TR: I worked for the WBLS radio station for 5 years as a mixer and also as the music director at the station.

CL: What were the early days of Shelter like? Do you remember the first party?

TR: Actually, I really can’t remember the first party. All I know is that at the time I was able to have my own club. When you have your own space you don’t have to hear shit from anyone about what to do or how to do it.

CL: Can you speak to the importance of having your own space for your party? Did you run into any roadblocks early on that made you decide to operate your own venue?

TR: Listen guys, there’s always roadblocks.  Being black in New York City, there were triple roadblocks!
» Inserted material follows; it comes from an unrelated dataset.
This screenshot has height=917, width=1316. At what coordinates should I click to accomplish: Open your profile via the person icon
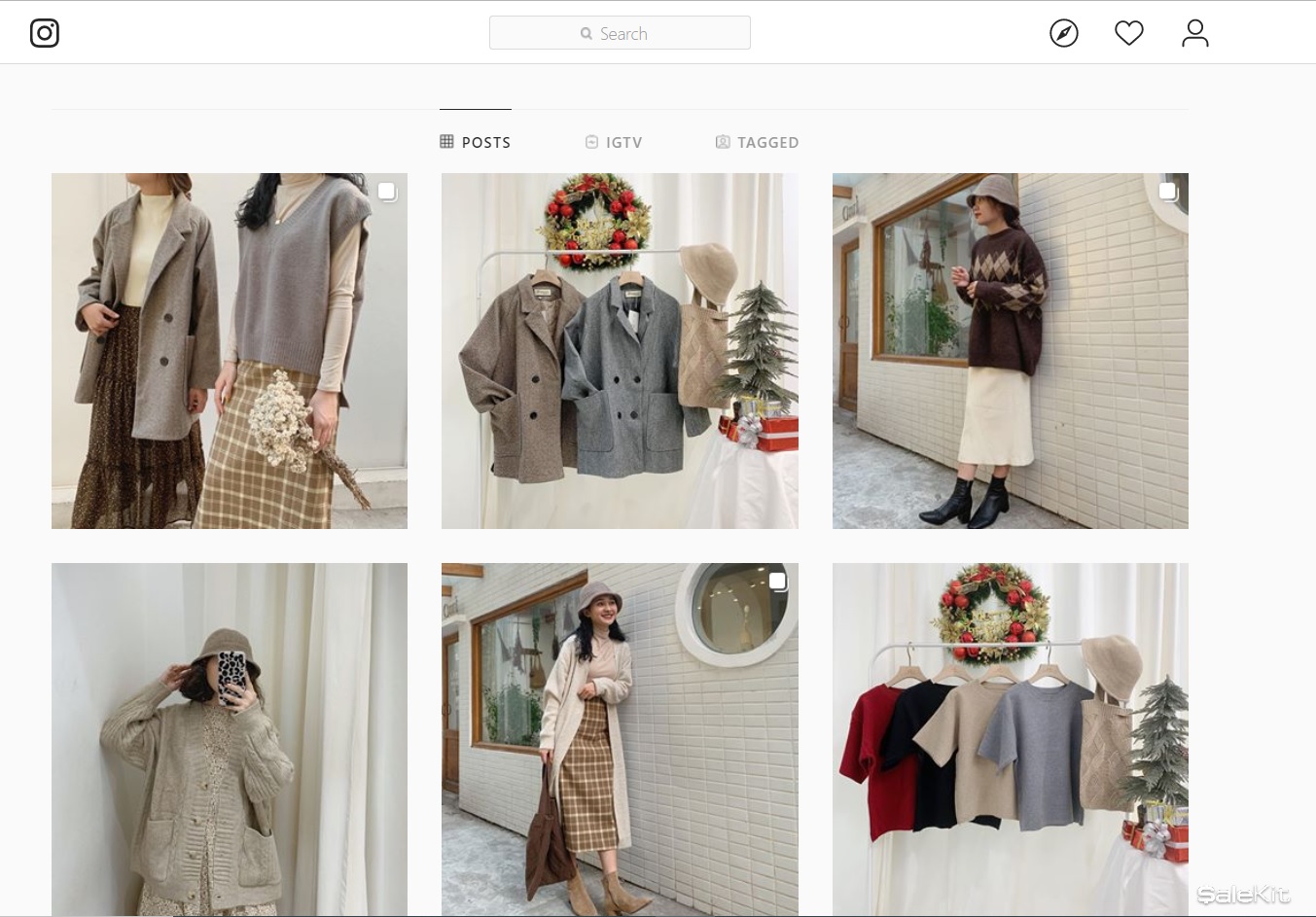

It’s certainly not an easy thing to do, but when you know what you have, you have to take that chance and see what’s possible.

CL: Some would say it’s worth the risk. In those early days during the party, you were also putting out a number of remixes of classic R&B records. Where did the idea to do that stem from?

TR: So back in the late 90’s, most of our so called house music, the style we knew and loved was gone. At that time, everyone was producing tracks, but no one wrote songs. There were not enough songs being made for the underground club scene.

I decided to takes the R&B songs and remix them so we get to hear the vocals that we know and love in my club…

CL: …and that style really took off in house music and was quickly adopted by the other Shelter DJs as well as the crowd. Can you speak a bit to the Shelter crowd? What did you do in the early days of throwing the party that informed the way the crowd acted in the space? Were there any rules / guidelines similar to what we see in clubs today?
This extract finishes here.